As cities and regions across the nation compete for skilled talent, Northeast Ohio is experiencing a noticeable transformation as millennials progressively flock to Cleveland’s urban core. In what has been termed the “fifth migration,” Cleveland, like many other mid-sized cities, is beginning to see an influx of young talent moving to vibrant and growing urban centers. This is an encouraging trend for the city and all of Northeast Ohio as the region seeks to attract needed talent to help fuel our economy in the decades to come.
To further illustrate this emerging trend, Cleveland State University’s Maxine Goodman Levin College of Urban Affairs recently completed a study highlighting Cleveland’s own “brain gain” in the years following the Great Recession. The study looked at Cleveland’s millennial population from 2000 – 2013, tracking those with at least a bachelor’s degree. In looking only at the 2011 – 2013 timeframe (the years immediately following the Great Recession), the region gained 7,000 millennials with a college degree, tying Seattle and Miami for eighth in the nation in the percent gain of college-degreed young adults.

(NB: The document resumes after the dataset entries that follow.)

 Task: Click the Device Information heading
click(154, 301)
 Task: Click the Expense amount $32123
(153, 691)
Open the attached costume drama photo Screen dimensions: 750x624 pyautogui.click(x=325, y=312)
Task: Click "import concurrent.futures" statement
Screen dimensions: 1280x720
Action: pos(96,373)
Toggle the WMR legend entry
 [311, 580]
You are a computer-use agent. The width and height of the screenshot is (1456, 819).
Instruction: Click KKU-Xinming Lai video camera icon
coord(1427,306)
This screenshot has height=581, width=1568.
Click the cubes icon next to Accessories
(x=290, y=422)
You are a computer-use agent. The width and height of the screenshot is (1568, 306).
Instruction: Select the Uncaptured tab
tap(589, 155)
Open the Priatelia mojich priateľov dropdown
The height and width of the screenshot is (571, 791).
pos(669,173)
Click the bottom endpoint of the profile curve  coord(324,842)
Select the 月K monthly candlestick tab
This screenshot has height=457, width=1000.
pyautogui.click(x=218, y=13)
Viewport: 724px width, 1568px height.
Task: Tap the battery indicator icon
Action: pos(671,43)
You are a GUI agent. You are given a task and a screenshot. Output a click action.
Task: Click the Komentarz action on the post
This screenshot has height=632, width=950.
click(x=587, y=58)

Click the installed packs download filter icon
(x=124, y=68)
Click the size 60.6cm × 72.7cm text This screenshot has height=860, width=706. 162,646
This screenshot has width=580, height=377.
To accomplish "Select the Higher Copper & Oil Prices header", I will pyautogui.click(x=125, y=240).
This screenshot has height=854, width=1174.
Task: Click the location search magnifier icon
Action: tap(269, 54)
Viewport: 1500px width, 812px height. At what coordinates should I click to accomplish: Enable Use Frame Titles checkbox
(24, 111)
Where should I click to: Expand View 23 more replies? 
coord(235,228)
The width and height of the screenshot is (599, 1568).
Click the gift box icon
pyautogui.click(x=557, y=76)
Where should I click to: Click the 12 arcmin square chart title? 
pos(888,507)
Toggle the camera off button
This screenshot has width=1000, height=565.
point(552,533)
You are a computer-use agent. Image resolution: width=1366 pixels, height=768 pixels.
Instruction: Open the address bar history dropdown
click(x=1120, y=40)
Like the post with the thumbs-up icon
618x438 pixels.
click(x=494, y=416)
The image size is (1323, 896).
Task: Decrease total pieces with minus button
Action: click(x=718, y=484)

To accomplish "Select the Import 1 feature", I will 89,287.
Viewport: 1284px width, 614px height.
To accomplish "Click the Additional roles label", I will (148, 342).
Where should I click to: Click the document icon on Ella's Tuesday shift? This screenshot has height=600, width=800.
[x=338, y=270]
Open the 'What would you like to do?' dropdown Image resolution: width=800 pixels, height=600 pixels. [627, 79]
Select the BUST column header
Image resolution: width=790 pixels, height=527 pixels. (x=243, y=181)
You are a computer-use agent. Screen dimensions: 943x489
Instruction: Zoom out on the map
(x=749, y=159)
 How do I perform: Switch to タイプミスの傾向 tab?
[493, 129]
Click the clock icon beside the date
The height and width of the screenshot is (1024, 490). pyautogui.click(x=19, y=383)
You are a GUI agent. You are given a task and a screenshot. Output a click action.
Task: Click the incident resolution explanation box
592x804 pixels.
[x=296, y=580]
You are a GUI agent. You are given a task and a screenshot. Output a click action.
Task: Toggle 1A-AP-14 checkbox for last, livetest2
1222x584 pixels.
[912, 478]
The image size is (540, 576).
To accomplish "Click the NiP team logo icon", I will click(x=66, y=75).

In addition to looking at millennials with bachelor’s degrees, the study also examined those with advanced degrees, finding that Northeast Ohio has a high concentration of highly educated young professionals. The study showed that in 2010, 14.9 percent of Cleveland workers aged 24 to 34 had an advanced degree; by 2013, this number climbed to 15.9 percent. When compared to the nation’s 40 largest metros, the Cleveland area ranked eighth in the nation in terms of having the highest percentage of young people with advanced degrees.
So what does all of this mean? In sum, it means that Northeast Ohio is beginning to transform itself into a knowledge-based economy, anchored by highly educated professionals. Progressively, as the Cleveland State study supports, Northeast Ohio is becoming an attractive destination for young, highly skilled talent. This gradual transformation is changing the complexion of Northeast Ohio’s workforce, producing more knowledge-based jobs as opposed to skill-based positions. As Northeast Ohio attracts more knowledge-based talent, it will continue to see growth in areas like healthcare, which has already experienced a significant boost.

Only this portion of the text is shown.